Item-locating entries

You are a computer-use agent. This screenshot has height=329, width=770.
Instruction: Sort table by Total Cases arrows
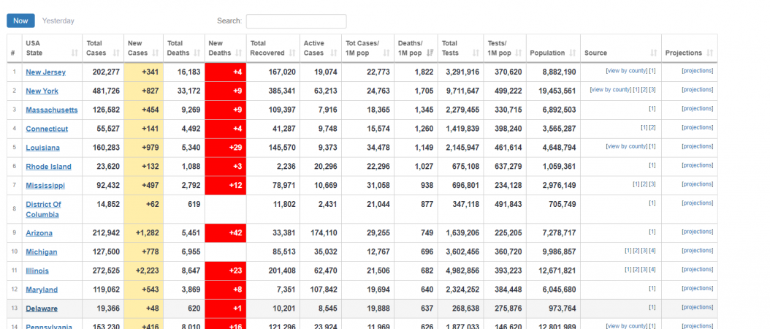pos(116,53)
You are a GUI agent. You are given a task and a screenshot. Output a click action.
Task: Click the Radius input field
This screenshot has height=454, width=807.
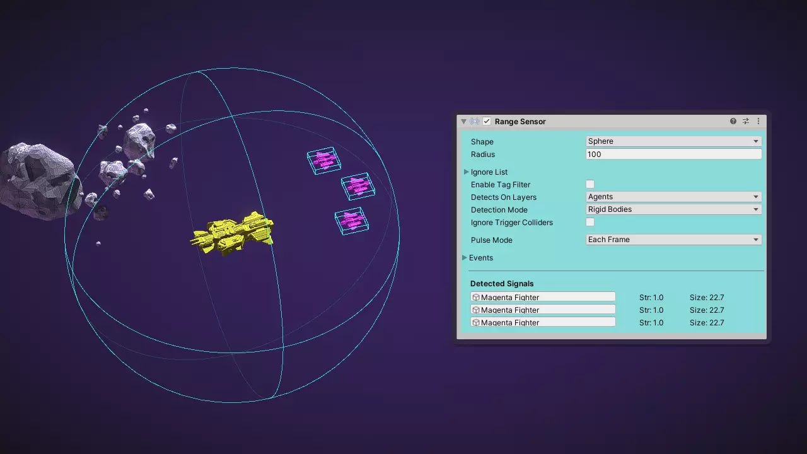tap(673, 154)
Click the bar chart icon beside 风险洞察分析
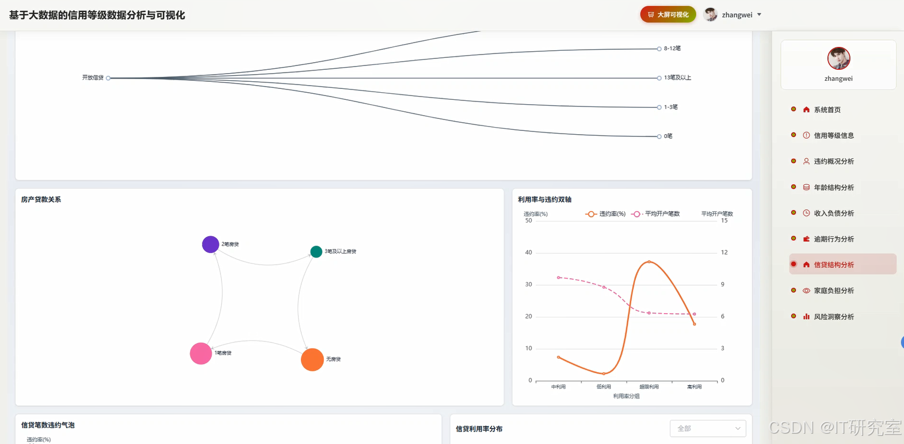The image size is (904, 444). 806,316
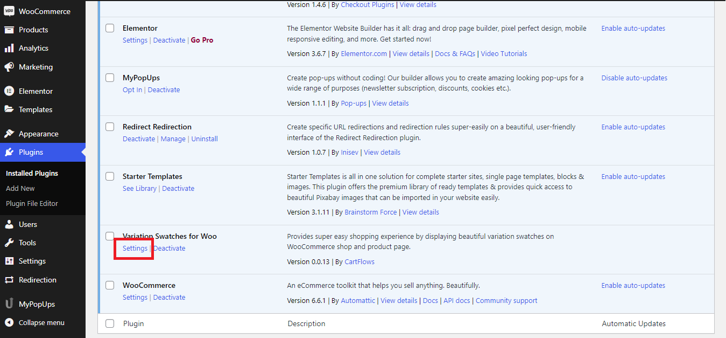Check the Elementor plugin checkbox
Image resolution: width=726 pixels, height=338 pixels.
point(110,28)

What this task involves: Turn each line of the entries above into a row of a Markdown table with the columns "Row" and "Line", numbering the rows and leaving out blank lines. Omit the pictures from the table.

Response:
| Row | Line |
|---|---|
| 1 | You are a computer-use agent. This screenshot has height=329, width=770. |
| 2 | Instruction: Sort table by Total Cases arrows |
| 3 | pos(116,53) |
| 4 | You are a GUI agent. You are given a task and a screenshot. Output a click action. |
| 5 | Task: Click the Radius input field |
| 6 | This screenshot has height=454, width=807. |
| 7 | tap(673, 154) |
| 8 | Click the bar chart icon beside 风险洞察分析 |
| 9 | The image size is (904, 444). 806,316 |
| 10 | Check the Elementor plugin checkbox |
| 11 | Image resolution: width=726 pixels, height=338 pixels. |
| 12 | point(110,28) |